Baha'i Writings and Buddhism: An Ontological Rapprochement

By Ian Kluge

First presented at the Irfan Colloquia Session #72
Louhelen Bahá'í School: Davison, Michigan, USA
October 6–9, 2006
(see list of papers from #72)

published in Lights of Irfan, volume 8, pages 125-178
© 2007, ‘Irfán Colloquia


    Bahá'u'lláh teaches the essential oneness of all religions revealed by divinely sent Manifestations, one of Whom is the Buddha. This paper seeks to provide detailed illustrations of these teachings by showing that two different and apparently incompatible religions - the Bahá'í Faith and Buddhism - share fundamental ontological principles. In other words, implicitly and/or explicitly, their analyses of reality and what it means 'to be' are, outward appearances notwithstanding, largely compatible.

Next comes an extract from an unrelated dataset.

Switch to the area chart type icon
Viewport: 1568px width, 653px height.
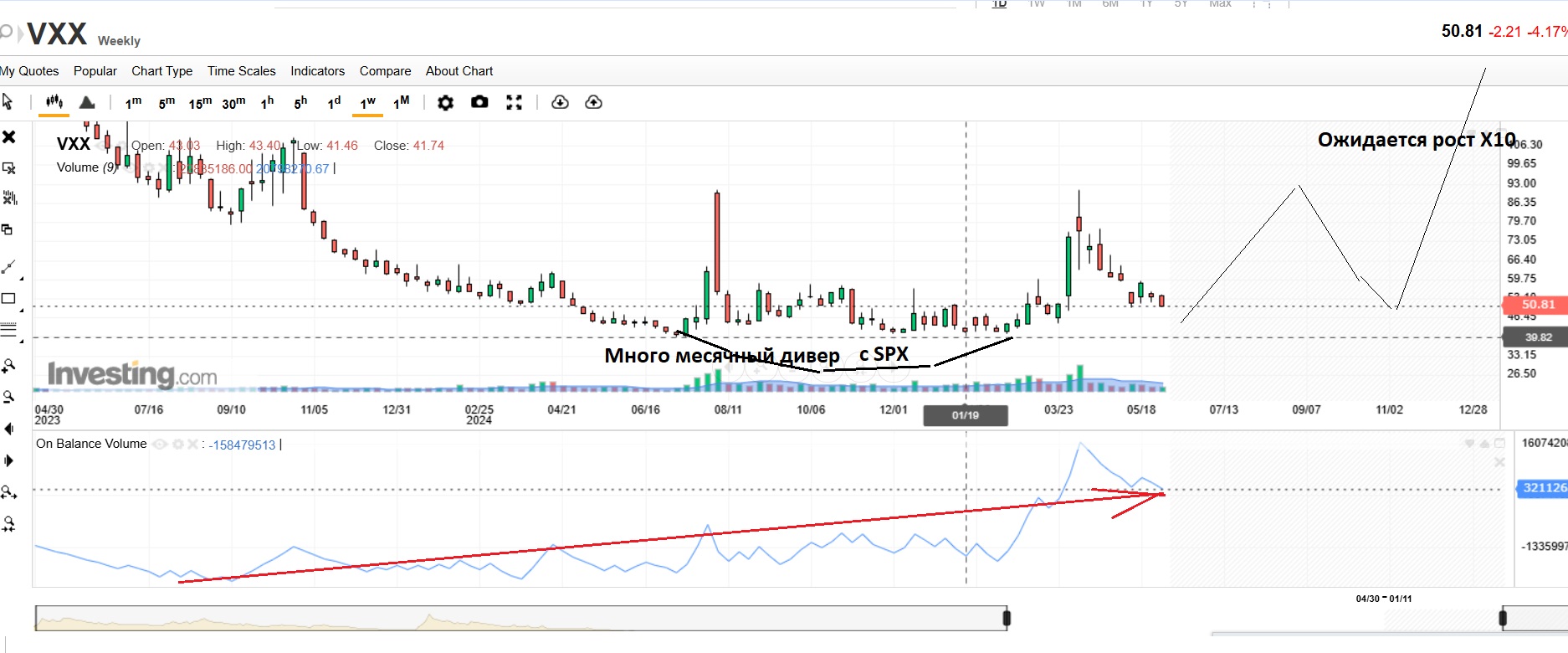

This means that the Bahá'í Writings converge with and can accommodate the major areas of ontological concern in the various forms of Buddhism: anicca (impermanence), dharma, dependent origination, anatman (no-self), causality, emptiness, non-theism, nirvana and samsara and the nature of the Buddha. The paper provides copious references to the Bahá'í Writings, Buddhist sutras, and works by well-established scholars and writers about Buddhism.